*** DATASET EXCERPTS ***
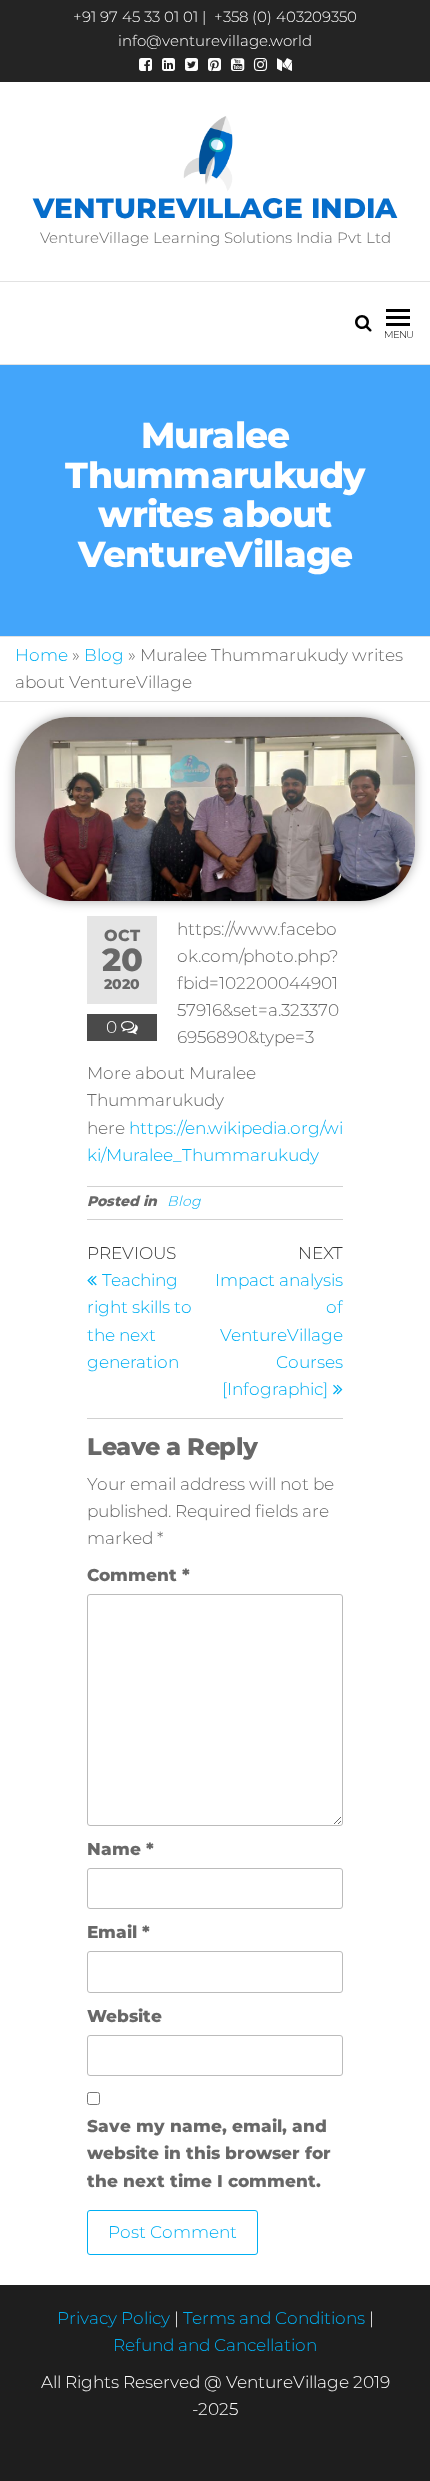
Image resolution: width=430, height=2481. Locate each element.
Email (118, 1932)
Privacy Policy (113, 2318)
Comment (138, 1575)
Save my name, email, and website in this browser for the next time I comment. (209, 2153)
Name (120, 1849)
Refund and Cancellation (215, 2345)
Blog (104, 655)
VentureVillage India (215, 208)
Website (124, 2016)
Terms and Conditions (274, 2318)
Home (41, 655)
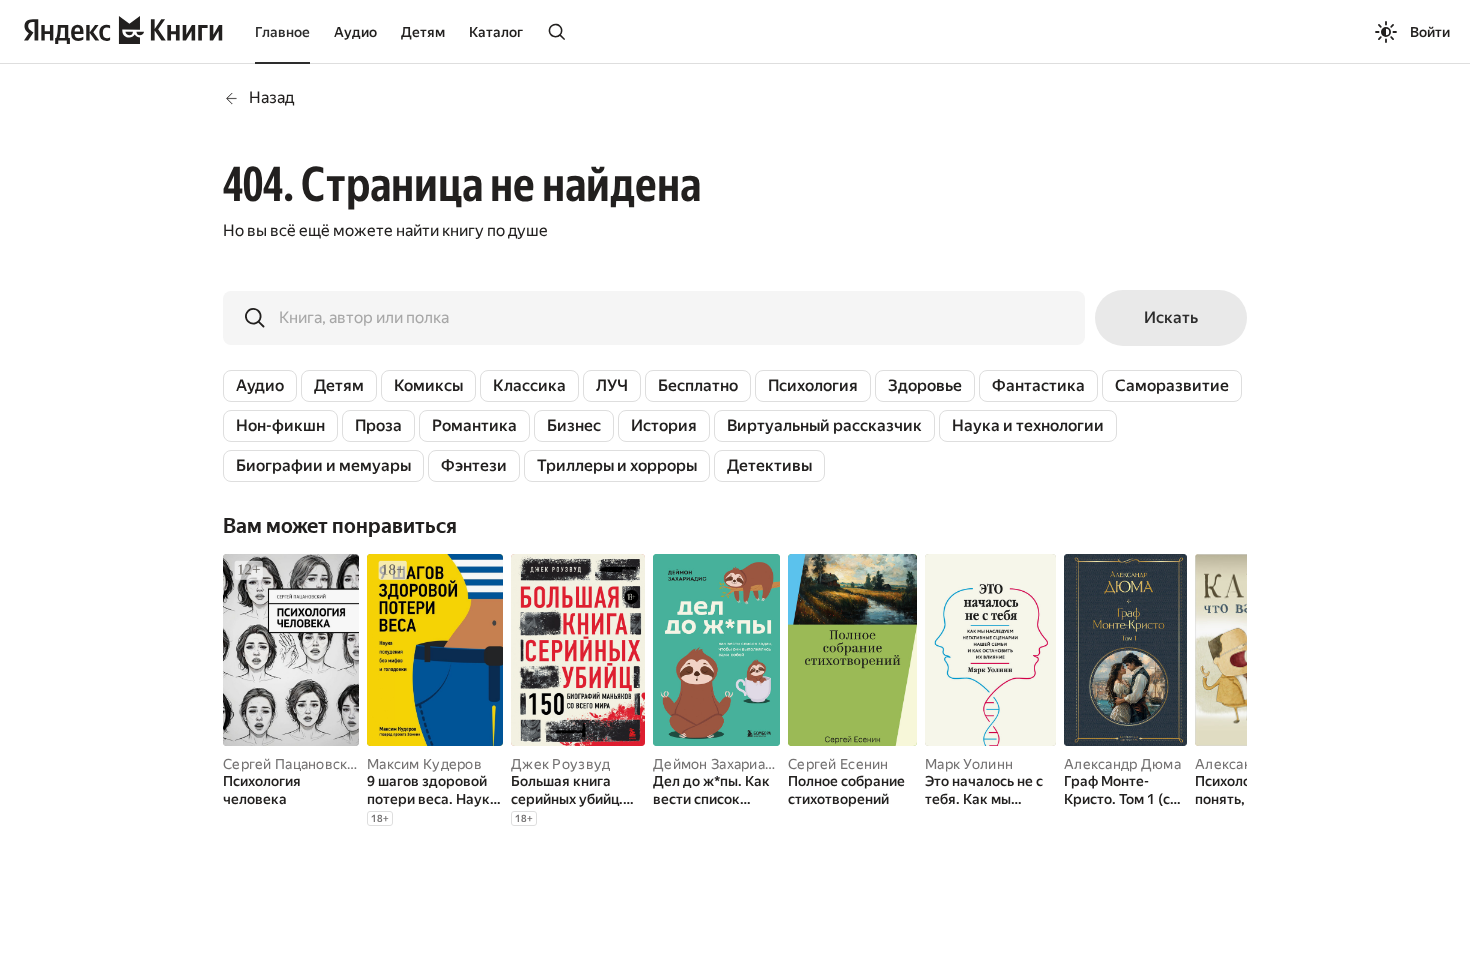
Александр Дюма (1122, 764)
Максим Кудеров (424, 764)
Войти (1430, 32)
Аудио (355, 32)
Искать (1171, 317)
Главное (282, 32)
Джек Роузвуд (560, 764)
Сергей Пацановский (293, 764)
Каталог (496, 32)
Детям (423, 32)
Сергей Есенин (838, 764)
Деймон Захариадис (721, 764)
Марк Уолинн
*** End of DATASET EXCERPTS ***
Output, exactly, all the records above; include no pictures.

Image resolution: width=430, height=2481. Locate each element.
Email (118, 1932)
Privacy Policy (113, 2318)
Comment (138, 1575)
Save my name, email, and website in this browser for the next time I comment. (209, 2153)
Name (120, 1849)
Refund and Cancellation (215, 2345)
Blog (104, 655)
VentureVillage India (215, 208)
Website (124, 2016)
Terms and Conditions (274, 2318)
Home (41, 655)
Александр Дюма (1122, 764)
Максим Кудеров (424, 764)
Войти (1430, 32)
Аудио (355, 32)
Искать (1171, 317)
Главное (282, 32)
Джек Роузвуд (560, 764)
Сергей Пацановский (293, 764)
Каталог (496, 32)
Детям (423, 32)
Сергей Есенин (838, 764)
Деймон Захариадис (721, 764)
Марк Уолинн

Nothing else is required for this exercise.